A Rua da Veiga é uma artéria paralela à rede ferroviária, a Sul da Estação que serve a cidade da Guarda. Em virtude desta localização, em tempos claramente estratégica, ali se localizaram vários espaços de armazenagem, de serviços e indústria, aos empurrões com as antigas habitações térreas dos funcionários da CP. O traçado da rua, mais e menos estreita, beco aqui à direita outro beco ali à frente, resulta do individual sentido de “oportunidade” dos que ali se implantaram sem qualquer tipo de preocupação com o colectivo. Esta franja de ocupação é seguramente do pior que a nossa cidade conseguiu desenvolver em termos urbanos, desde a imagem dos edifícios à funcionalidade do seu conjunto e, talvez até, no que respeita às questões sociais associadas à sua segregação relativamente à cidade fluida.
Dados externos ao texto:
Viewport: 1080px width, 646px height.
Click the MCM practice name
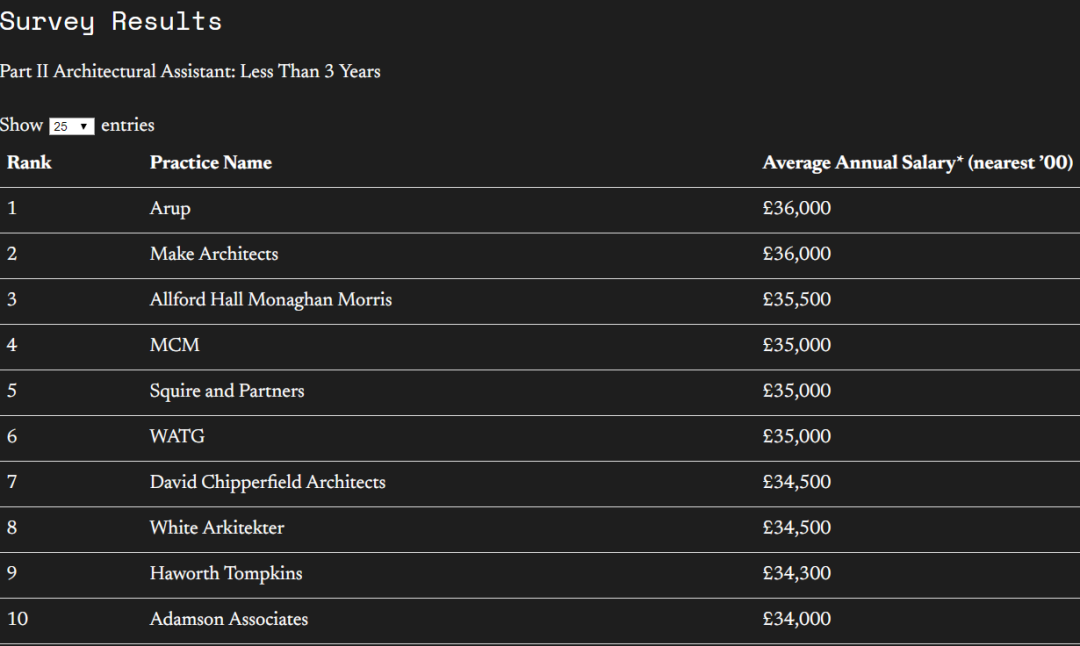point(175,345)
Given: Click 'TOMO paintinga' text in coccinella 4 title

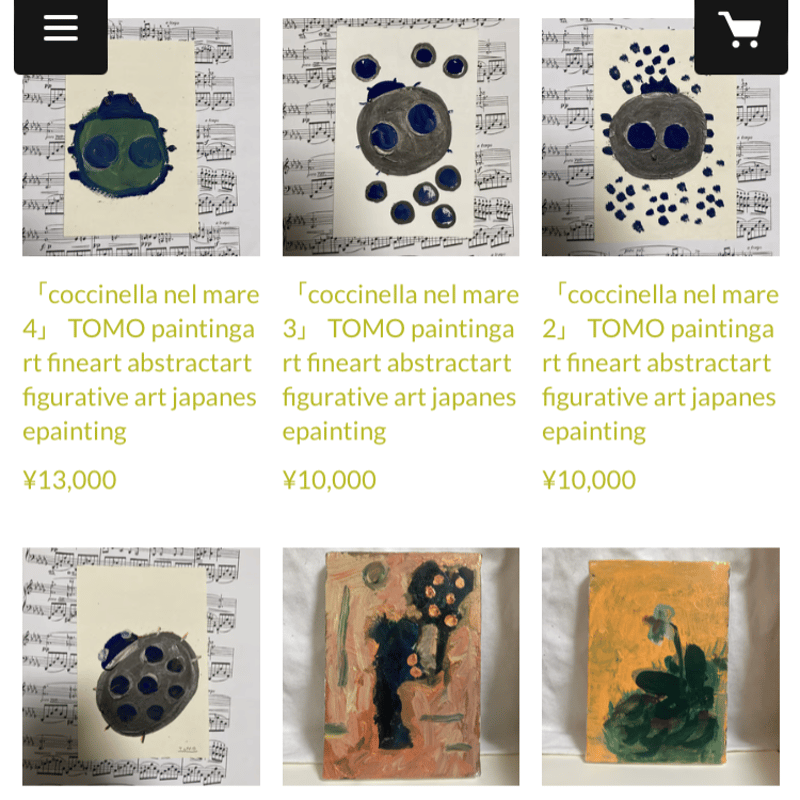Looking at the screenshot, I should point(161,329).
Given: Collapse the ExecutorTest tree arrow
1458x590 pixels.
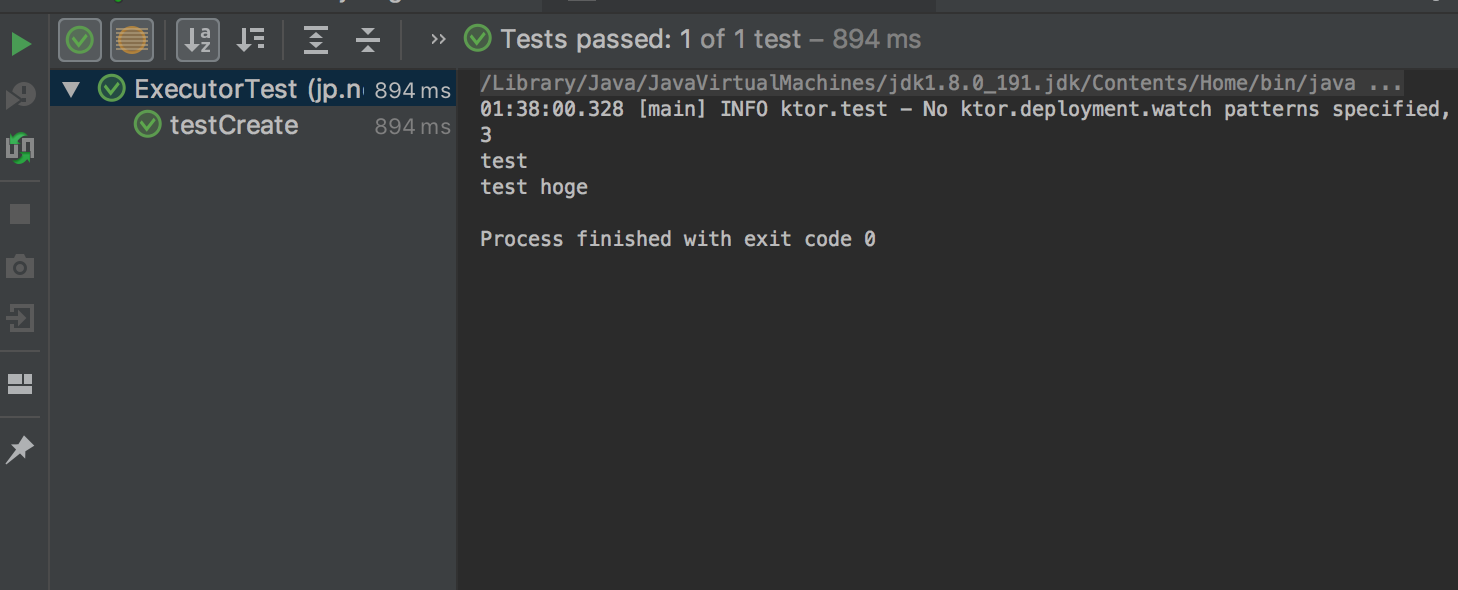Looking at the screenshot, I should (x=70, y=90).
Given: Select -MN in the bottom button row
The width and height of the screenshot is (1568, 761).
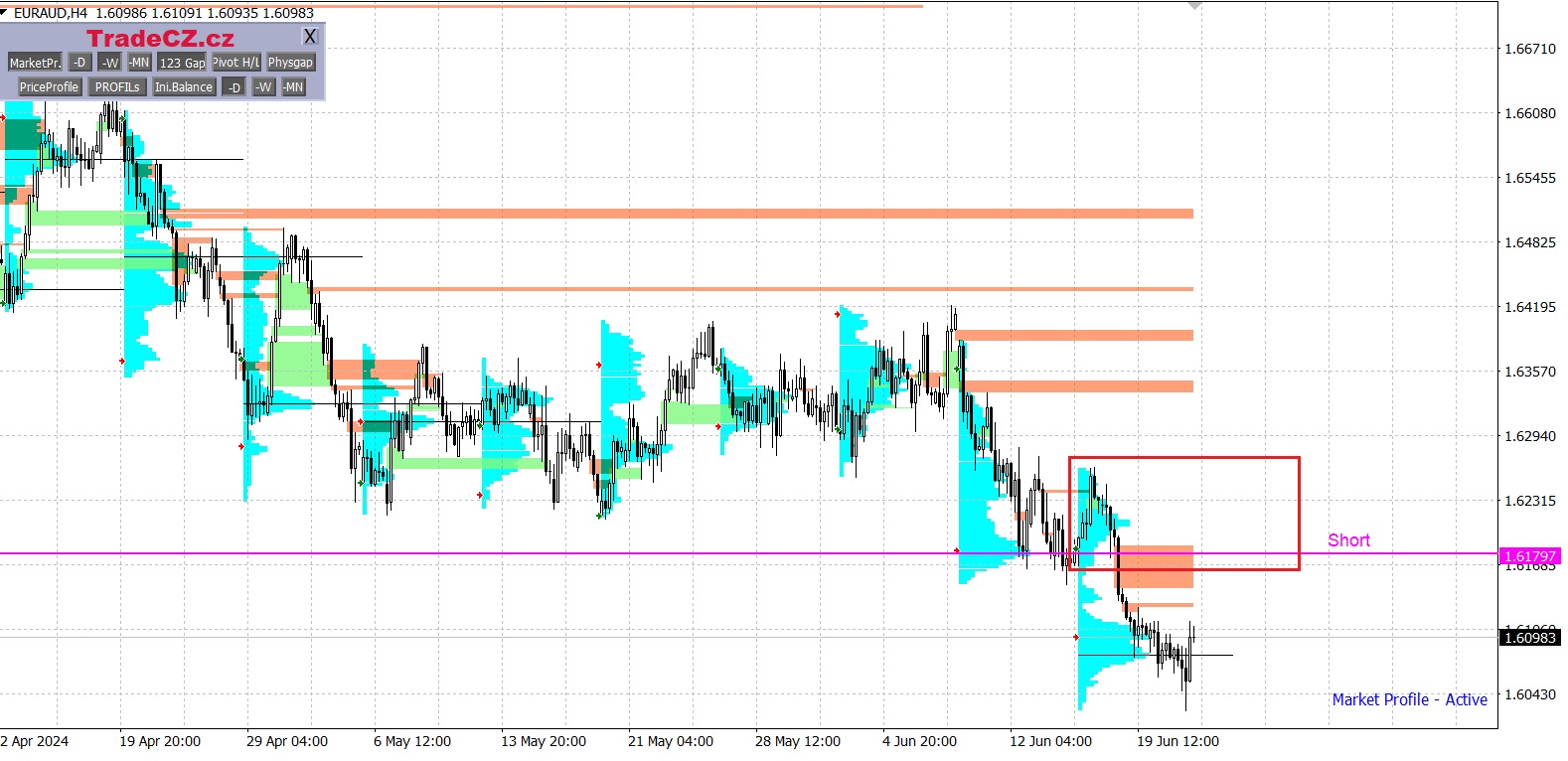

Mas se até agora, para além dos utilizadores frequentes da rua que desemboca junto da ETAR, apenas o masoquista viajante de comboio podia “apreciar” tão dolorosa visão, esta área passará a estar presente nos passeios dos futuros usufruidores do parque verde com que a “Polis” nos vai presentear.
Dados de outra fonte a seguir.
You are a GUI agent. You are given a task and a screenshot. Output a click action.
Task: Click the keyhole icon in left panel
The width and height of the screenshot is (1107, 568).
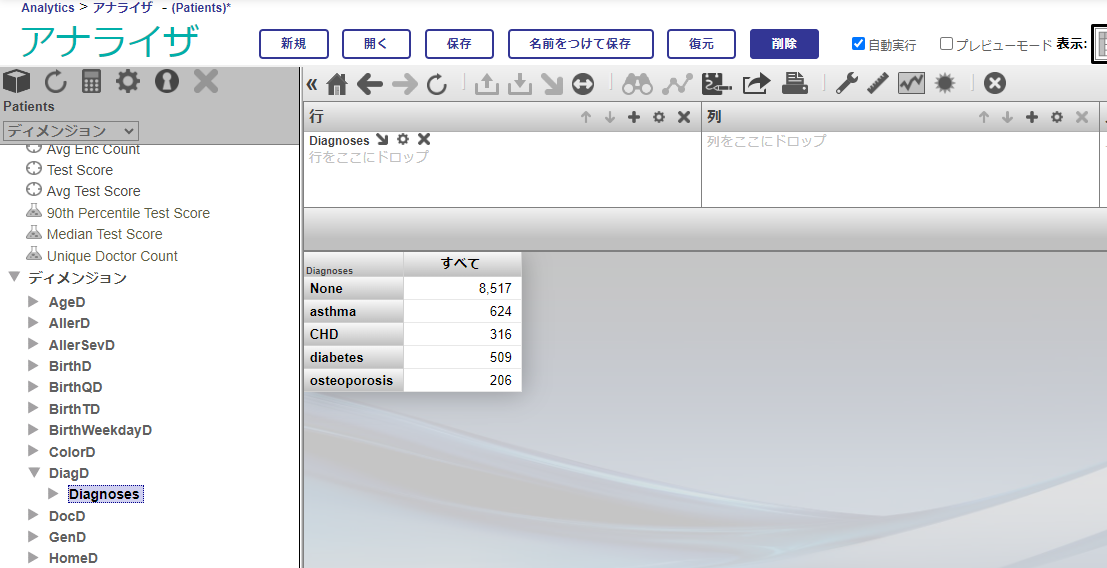click(166, 81)
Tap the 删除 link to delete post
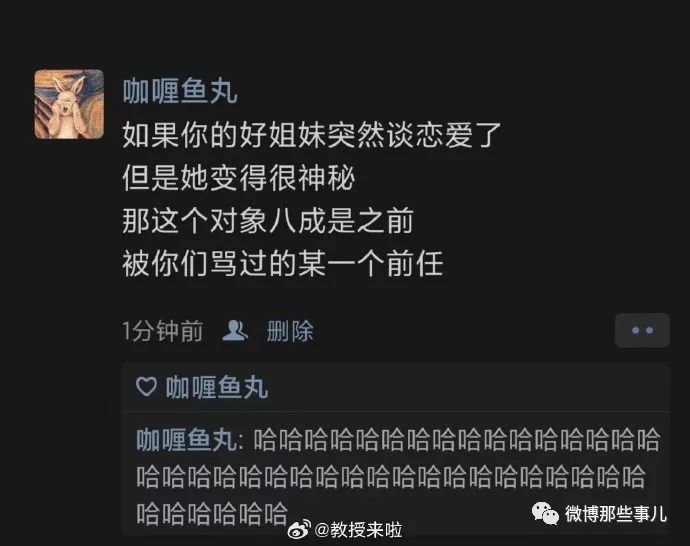The width and height of the screenshot is (690, 546). point(290,331)
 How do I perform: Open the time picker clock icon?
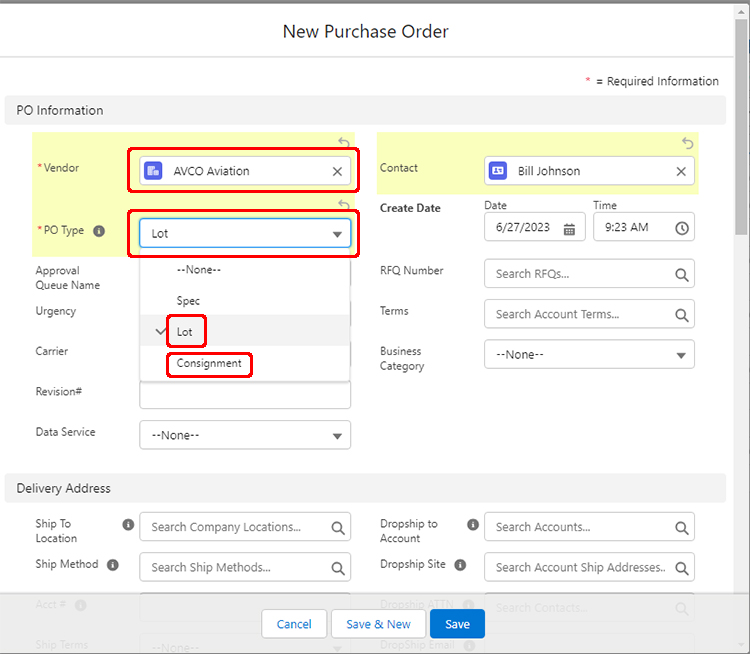tap(682, 228)
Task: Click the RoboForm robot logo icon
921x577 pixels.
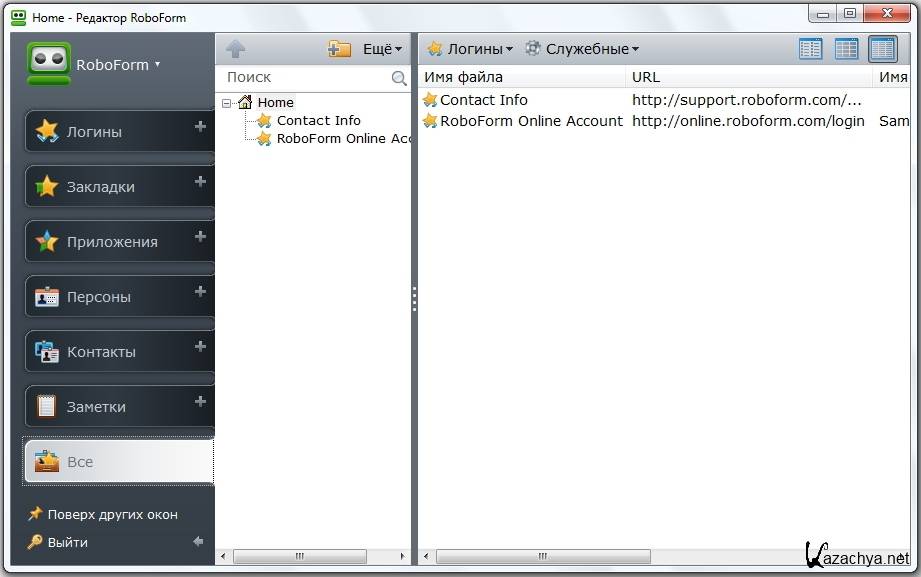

Sem desprezar que as dimensões do parque permitem o passeio introspectivo entre percursos e ambientes bucólicos, agrada-me esta exposição da “Veiga” porque ela simboliza todos os “patinhos feios” da cidade da Guarda e mostrá-la é um caminho rumo à perda da vergonha deles pertencerem à família, rumo a uma nova consciência urbana que entenda a cidade como um todo.
No entanto, esta intenção é rapidamente assombrada pela percepção de que as consequências de se ter ignorado a complexa existência da “Veiga”, aquando da definição da área de intervenção do PP do Parque Urbano do Rio Diz, não foram devidamente ponderadas. As construções estavam lá, amontoando-se em formas e funções, barracas e barracões, aparentemente periféricas e sem importância. No entanto, a sua localização ficou claramente favorecida pela evidente e positiva transformação gerada pela construção do Parque Urbano, pelo que dele serão pertença sem lhe pertencerem. Já se fala, inclusivamente, na possibilidade de o terreno actualmente ocupado pela Delfai, cujo encerramento parece ser inevitável, poder vir a perder o uso industrial a favor de uma zona habitacional.
Nesse sentido, e sugerindo que se avance um pouco mais rápido com o processo de percepção dos problemas da cidade, não seria mau começar já a pensar, em pormenor, na melhor forma de abordar a questão da transformação da ocupação do solo naquele local. Parece-me lógico que se a autarquia não o faz rapidamente, os privados se encarregarão de o fazer, como tem sido tradição na história do urbanismo recente. Como? É fácil: loteamento para o terreno da Delfai, demolição de armazém para construção de “Edifício Veiga II”, demolição de conjunto de barracões para construção de “Edifício Veiga III”. Isto tudo sem que exista uma única discussão sobre a relação entre as várias operações urbanísticas, sem que se estruture o espaço público, sem que se definam tipologias, sem que salvaguarde a comunidade local. Em resumo, mais do mesmo, com eventuais melhorias na imagem arquitectónica individual e na componente de promoção. A autarquia pouco poderá fazer para contrariar esta natural transformação caso não actue em conformidade com as competências que o Decreto-lei 380/99 lhe atribui no que respeita ao ordenamento do território municipal.